Convenience never trumps the lives of children

Opinion: Blanket speed limits might inconvenience some drivers, but we know for sure they save the lives of children, says Tim Welch.

School Zone 40 K speed limit, in certain hours

In a move that has shocked road safety advocates across the country, the new Minister of Transport, Simeon Brown, is poised to abandon the previous government’s speed limit reduction policy, particularly around schools.

Even more alarmingly, he wants school speed limits to be variable rather than full-time, arguing that blanket reductions inconvenience drivers. This stance, coupled with the Government’s recent opposition to raised pedestrian crossings and other walking and cycling improvements, represents a dangerous step backward for road safety in New Zealand, especially for our most vulnerable road users – our children.

Slower speeds saving lives isn’t a political position nor an opinion. For decades, we’ve had clear evidence that higher road speeds lead to a greater likelihood of severe injuries and death – it’s a subject nearly everyone understands. Even small increases in speed lead to much higher risks of severe injury or death for pedestrians. At just 26kph, people are already more likely to be seriously hurt if hit. When cars reach 37kph, the chance of a fatal outcome increases significantly.
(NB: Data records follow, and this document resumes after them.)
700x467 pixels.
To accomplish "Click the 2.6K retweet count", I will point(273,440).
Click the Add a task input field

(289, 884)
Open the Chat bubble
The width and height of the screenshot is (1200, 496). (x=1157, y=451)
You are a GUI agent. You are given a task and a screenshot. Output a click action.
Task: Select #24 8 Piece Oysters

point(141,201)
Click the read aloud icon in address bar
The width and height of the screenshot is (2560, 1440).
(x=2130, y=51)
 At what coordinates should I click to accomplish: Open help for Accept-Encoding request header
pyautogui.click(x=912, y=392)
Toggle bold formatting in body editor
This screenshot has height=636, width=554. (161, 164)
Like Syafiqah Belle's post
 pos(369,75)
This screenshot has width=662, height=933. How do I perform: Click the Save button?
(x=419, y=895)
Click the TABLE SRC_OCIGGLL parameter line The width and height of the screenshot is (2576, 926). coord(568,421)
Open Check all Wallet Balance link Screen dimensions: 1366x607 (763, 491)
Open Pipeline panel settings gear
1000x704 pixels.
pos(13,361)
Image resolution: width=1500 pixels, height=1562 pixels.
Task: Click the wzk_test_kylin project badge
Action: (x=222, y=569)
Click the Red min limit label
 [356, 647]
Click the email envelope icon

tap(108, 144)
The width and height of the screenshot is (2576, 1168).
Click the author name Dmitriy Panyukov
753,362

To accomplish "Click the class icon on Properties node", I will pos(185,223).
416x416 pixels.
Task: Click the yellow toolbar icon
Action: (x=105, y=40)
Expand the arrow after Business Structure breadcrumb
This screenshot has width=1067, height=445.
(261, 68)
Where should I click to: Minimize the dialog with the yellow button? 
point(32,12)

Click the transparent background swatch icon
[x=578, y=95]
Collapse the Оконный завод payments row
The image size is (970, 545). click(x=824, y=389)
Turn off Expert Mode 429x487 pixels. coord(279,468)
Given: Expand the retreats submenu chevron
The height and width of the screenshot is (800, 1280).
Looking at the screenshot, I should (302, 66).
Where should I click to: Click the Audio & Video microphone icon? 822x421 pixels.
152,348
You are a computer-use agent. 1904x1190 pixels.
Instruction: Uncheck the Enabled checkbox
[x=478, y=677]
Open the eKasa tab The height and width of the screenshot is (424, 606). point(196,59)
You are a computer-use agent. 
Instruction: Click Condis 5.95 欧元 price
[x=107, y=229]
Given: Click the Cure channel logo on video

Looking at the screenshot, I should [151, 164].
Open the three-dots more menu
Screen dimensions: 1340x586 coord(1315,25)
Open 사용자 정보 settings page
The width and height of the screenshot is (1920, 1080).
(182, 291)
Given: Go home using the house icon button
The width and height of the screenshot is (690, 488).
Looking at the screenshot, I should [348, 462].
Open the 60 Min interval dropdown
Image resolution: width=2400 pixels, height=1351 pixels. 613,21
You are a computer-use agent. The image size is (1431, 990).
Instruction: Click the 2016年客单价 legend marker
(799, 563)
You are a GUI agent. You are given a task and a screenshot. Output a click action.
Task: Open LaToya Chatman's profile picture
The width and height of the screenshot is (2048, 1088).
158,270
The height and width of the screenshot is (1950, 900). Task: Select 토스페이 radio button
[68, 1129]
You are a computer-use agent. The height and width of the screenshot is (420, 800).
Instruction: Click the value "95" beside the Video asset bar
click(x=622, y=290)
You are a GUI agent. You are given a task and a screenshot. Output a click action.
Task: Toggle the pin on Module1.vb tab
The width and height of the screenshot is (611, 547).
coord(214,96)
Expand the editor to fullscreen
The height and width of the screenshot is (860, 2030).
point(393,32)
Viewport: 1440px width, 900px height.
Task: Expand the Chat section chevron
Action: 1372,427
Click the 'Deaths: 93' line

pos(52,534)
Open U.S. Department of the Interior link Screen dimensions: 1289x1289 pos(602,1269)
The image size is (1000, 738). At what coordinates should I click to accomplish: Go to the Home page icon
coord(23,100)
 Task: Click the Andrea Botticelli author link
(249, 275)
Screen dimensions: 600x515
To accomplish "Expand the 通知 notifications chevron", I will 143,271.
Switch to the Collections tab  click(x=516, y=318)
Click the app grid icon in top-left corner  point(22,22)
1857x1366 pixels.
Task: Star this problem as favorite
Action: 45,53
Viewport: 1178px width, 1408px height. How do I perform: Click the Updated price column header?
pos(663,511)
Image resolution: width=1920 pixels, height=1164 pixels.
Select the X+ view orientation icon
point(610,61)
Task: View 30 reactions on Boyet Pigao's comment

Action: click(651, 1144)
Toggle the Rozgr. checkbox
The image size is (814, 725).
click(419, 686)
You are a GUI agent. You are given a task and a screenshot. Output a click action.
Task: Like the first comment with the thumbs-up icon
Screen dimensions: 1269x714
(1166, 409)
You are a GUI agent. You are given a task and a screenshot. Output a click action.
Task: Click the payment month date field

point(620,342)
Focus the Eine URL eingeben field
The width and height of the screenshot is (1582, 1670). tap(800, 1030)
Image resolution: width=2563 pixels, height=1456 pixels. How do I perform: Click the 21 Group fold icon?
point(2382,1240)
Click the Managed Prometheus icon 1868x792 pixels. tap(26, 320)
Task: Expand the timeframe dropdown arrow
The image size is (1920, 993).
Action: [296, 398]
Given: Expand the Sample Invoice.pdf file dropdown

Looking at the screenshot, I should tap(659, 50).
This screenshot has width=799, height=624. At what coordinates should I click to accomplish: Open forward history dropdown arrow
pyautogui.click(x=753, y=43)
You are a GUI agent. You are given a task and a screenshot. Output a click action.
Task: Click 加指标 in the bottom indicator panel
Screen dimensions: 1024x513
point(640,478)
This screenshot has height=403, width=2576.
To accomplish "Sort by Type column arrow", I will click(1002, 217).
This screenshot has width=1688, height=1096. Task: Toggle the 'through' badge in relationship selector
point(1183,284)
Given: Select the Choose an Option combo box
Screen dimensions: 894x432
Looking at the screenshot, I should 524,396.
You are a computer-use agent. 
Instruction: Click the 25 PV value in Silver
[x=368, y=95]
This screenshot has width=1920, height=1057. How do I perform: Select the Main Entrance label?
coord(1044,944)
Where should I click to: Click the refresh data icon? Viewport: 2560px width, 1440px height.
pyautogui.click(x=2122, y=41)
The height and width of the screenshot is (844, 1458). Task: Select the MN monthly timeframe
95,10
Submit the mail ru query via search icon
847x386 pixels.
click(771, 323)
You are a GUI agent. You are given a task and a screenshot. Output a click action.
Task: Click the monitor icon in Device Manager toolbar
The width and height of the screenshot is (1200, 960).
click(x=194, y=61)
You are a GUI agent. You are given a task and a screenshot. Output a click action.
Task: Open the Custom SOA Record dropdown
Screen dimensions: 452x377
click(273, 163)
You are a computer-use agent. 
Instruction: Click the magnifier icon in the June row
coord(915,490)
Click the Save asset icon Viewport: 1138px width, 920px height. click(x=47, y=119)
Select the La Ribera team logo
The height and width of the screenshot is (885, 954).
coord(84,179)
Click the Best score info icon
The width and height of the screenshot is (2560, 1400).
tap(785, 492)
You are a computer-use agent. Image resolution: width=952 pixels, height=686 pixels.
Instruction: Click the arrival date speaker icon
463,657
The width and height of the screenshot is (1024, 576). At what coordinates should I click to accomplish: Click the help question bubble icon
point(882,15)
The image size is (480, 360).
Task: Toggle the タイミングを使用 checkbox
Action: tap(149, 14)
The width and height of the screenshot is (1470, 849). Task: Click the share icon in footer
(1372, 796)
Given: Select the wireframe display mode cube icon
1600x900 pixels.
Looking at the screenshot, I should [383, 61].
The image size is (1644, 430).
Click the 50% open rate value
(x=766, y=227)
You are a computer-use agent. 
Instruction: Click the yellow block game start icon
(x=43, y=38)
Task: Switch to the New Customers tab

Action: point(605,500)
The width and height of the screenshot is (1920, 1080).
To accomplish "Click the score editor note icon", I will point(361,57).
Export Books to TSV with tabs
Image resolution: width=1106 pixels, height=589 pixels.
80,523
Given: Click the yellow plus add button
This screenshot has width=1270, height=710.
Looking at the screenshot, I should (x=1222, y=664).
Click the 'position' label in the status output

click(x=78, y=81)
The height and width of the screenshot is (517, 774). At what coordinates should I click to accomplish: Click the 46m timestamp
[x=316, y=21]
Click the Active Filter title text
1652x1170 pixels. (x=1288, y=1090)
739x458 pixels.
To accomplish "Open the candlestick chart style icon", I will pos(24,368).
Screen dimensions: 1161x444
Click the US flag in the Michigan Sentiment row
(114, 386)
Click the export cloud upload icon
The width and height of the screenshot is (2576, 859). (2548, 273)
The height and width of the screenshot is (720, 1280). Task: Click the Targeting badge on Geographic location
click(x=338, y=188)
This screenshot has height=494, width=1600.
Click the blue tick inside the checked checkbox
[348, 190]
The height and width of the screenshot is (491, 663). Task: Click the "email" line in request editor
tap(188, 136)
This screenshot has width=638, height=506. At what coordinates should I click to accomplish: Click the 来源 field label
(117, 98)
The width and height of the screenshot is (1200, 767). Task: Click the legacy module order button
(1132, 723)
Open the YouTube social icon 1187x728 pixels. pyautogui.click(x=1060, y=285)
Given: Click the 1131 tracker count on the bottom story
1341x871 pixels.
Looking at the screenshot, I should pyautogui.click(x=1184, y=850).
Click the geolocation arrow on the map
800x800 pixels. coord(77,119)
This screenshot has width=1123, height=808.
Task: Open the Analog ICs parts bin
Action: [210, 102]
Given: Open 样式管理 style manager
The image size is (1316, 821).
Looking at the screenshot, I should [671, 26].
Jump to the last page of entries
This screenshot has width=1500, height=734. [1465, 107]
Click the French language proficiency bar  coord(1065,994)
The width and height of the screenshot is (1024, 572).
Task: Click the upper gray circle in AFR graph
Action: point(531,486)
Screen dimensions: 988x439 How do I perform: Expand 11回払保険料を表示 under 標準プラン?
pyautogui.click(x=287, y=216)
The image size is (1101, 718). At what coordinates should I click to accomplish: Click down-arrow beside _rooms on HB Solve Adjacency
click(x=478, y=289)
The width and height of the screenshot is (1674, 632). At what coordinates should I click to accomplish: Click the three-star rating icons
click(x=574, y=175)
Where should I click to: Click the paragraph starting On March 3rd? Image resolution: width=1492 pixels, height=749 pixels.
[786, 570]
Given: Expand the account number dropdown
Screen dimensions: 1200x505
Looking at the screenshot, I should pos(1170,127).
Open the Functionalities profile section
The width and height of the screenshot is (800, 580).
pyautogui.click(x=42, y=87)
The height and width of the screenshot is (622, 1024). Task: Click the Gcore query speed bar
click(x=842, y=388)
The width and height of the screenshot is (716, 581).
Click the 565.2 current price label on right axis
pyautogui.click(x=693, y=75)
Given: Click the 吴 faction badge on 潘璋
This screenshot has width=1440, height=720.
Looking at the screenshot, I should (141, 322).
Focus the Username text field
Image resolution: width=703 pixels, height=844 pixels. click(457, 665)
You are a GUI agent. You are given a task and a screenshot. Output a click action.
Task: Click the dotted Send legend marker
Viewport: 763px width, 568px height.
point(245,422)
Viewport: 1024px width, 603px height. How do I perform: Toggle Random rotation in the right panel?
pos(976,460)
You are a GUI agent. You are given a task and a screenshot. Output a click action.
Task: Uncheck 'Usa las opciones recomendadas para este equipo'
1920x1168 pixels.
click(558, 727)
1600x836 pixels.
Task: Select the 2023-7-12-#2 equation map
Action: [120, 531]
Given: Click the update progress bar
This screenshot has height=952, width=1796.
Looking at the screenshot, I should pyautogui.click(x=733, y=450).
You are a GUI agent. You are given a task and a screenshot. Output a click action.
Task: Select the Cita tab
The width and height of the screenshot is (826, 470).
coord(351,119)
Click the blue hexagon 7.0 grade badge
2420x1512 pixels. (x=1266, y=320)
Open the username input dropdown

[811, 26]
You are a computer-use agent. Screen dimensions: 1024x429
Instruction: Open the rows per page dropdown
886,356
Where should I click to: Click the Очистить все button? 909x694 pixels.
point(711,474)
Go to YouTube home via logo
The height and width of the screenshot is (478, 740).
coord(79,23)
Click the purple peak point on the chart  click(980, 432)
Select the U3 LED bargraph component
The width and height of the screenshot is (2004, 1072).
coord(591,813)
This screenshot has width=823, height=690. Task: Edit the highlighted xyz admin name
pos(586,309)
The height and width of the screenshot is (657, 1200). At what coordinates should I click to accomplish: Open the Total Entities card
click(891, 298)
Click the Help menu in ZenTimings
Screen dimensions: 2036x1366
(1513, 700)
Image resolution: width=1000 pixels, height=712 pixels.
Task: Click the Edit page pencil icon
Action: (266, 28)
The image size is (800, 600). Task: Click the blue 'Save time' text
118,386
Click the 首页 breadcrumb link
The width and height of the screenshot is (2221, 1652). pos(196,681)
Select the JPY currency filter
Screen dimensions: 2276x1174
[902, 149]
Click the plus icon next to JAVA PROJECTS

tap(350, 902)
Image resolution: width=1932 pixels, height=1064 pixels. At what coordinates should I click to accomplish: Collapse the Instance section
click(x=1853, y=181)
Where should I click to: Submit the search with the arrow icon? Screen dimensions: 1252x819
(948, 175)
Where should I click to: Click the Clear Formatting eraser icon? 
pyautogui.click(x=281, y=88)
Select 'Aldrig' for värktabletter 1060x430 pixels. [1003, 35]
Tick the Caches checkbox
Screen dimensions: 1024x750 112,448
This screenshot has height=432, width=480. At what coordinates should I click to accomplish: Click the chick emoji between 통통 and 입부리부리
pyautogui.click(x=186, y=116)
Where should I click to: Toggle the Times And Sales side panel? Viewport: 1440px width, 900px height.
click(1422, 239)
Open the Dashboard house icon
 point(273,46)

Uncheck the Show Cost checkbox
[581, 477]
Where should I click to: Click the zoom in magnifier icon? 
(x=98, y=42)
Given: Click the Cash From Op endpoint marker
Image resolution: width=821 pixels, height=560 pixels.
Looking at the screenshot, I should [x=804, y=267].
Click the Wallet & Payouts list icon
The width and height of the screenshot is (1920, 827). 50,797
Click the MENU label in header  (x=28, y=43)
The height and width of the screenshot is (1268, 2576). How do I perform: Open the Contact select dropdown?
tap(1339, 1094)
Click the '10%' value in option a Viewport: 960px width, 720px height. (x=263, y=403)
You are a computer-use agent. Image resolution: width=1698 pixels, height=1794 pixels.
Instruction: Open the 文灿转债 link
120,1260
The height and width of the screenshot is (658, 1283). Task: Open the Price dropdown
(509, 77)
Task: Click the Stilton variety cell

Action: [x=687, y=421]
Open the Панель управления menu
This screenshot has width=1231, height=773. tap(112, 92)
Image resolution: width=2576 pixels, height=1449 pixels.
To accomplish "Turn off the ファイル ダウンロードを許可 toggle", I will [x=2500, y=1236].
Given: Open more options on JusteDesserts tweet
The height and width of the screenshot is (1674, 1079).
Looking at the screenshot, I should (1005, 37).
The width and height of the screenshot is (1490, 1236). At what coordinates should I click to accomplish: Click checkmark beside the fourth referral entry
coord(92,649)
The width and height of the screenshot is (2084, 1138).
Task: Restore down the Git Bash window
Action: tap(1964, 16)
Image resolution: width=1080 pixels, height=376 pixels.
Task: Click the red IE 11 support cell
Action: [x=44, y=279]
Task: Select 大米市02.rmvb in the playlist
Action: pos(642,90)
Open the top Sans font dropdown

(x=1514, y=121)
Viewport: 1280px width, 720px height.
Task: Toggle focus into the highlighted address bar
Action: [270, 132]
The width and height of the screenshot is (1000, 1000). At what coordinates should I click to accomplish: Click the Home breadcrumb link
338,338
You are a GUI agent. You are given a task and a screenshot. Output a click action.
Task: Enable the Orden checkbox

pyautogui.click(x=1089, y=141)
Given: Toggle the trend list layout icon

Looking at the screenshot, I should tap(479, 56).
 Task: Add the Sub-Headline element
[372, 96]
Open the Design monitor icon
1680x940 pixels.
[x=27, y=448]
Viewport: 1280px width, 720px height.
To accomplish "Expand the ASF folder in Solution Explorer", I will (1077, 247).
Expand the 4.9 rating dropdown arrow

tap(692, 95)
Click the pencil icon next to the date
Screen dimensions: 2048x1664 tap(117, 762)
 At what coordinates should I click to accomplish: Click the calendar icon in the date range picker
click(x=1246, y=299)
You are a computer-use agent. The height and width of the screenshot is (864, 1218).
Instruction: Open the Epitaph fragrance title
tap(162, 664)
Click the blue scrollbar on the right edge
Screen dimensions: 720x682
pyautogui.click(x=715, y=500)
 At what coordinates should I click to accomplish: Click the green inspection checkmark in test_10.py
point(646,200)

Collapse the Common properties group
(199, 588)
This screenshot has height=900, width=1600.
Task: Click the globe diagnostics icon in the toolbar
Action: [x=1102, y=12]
Evidence from Healthy Auckland Together showing that if a car hits a vulnerable road user, such as a young child, at 60kph, there is no chance of survival. This speed is common on a road with a 50kph limit. 

Even more troubling is evidence from Healthy Auckland Together showing that if a car hits a vulnerable road user, such as a young child, at 60kph, there is no chance of survival. This speed is common on a road with a 50kph limit. The solution is simple: lower the speed to 30kph, and the chance of survival jumps to 90 percent.

In 2021, five-year-old Joanna Kong was killed by a car outside her Auckland school, Pigeon Mountain Primary, where the speed limit was 50kph. In 2019, two schoolchildren were seriously injured after being hit on a pedestrian crossing just a few hundred metres from Kōwhai Intermediate. In February 2023, a child was critically injured when he was hit by a car on Auckland’s North Shore less than 200m from three schools, just two weeks after another child was struck and seriously injured on their way home from school in Browns Bay.

Implementing full-time speed reductions around schools could prevent more families from enduring such devastating losses and ensure children have a safer journey to and from their places of learning.

Brown claims that blanket speed limits inconvenience drivers, but the impact on travel times is minimal when weighed against the potential to save lives. Auckland Transport argues that the speed reductions in the Katoa, Ka Ora Programme will, on average, add less than 15 seconds to a 20-minute car trip. A child’s life is worth far more than a few seconds of our time.

Variable speed limits that only apply during school hours create confusion and inconsistency for drivers. They fail to protect children who travel to school early, leave late, or use school grounds on weekends. As Palmerston North City Council discovered when considering its options, implementing variable limits is also more expensive because of the need for electronic signage, which can cost more than $2.4 million. In contrast, full-time speed reductions are more straightforward to implement, more cost-effective, and ultimately more successful in creating a safer environment for children.

Raised pedestrian crossings are another critical aspect of safer school zones that should not be overlooked. A comprehensive study conducted by Waka Kotahi found that raised crossings have the potential to reduce deaths and serious injuries by up to 40 percent. Data from Auckland Transport further supports these findings, showing that crashes fell from 20.8 to 5.6 per year at upgraded crossings, with serious injuries dropping from 10 to just one annually.

The elevated design of these crossings makes them more visible to drivers, encouraging increased awareness and making drivers more likely to yield to pedestrians. They are especially beneficial near schools, where children are more likely to cross roads and may be less aware of their surroundings or the dangers posed by oncoming traffic.

Evidence tells us that higher speeds lead to more crashes and more severe injuries – all of which come at a high cost. Though we shouldn’t have to put a price tag on a child’s life, road deaths and injuries already have a social cost of $9.7 billion every year since 2021.

Full-time speed limits and raised crossings near schools aren’t just smart investments in keeping kids safe; they’re critical steps towards preventing tragedies and easing the massive economic toll unsafe roads take on all New Zealanders.

As a society, we must protect our most vulnerable road users, especially our children, who trust us to make choices that keep them safe. By ditching proven safety measures to save drivers a few minutes, Simeon Brown’s views on speed, raised crossings and active mode infrastructure investments send a clear message that convenience trumps kids’ lives.

The power to save young lives and prevent the unimaginable pain of losing a child is in our hands. Listen to the overwhelming evidence and make the safety of our tamariki a top priority.

Dr Timothy F Welch is a Senior Lecturer in the School of Architecture and Planning at the University of Auckland’s Faculty of Creative Arts and Industries.

This article reflects the opinion of the author and not necessarily the views of Waipapa Taumata Rau University of Auckland.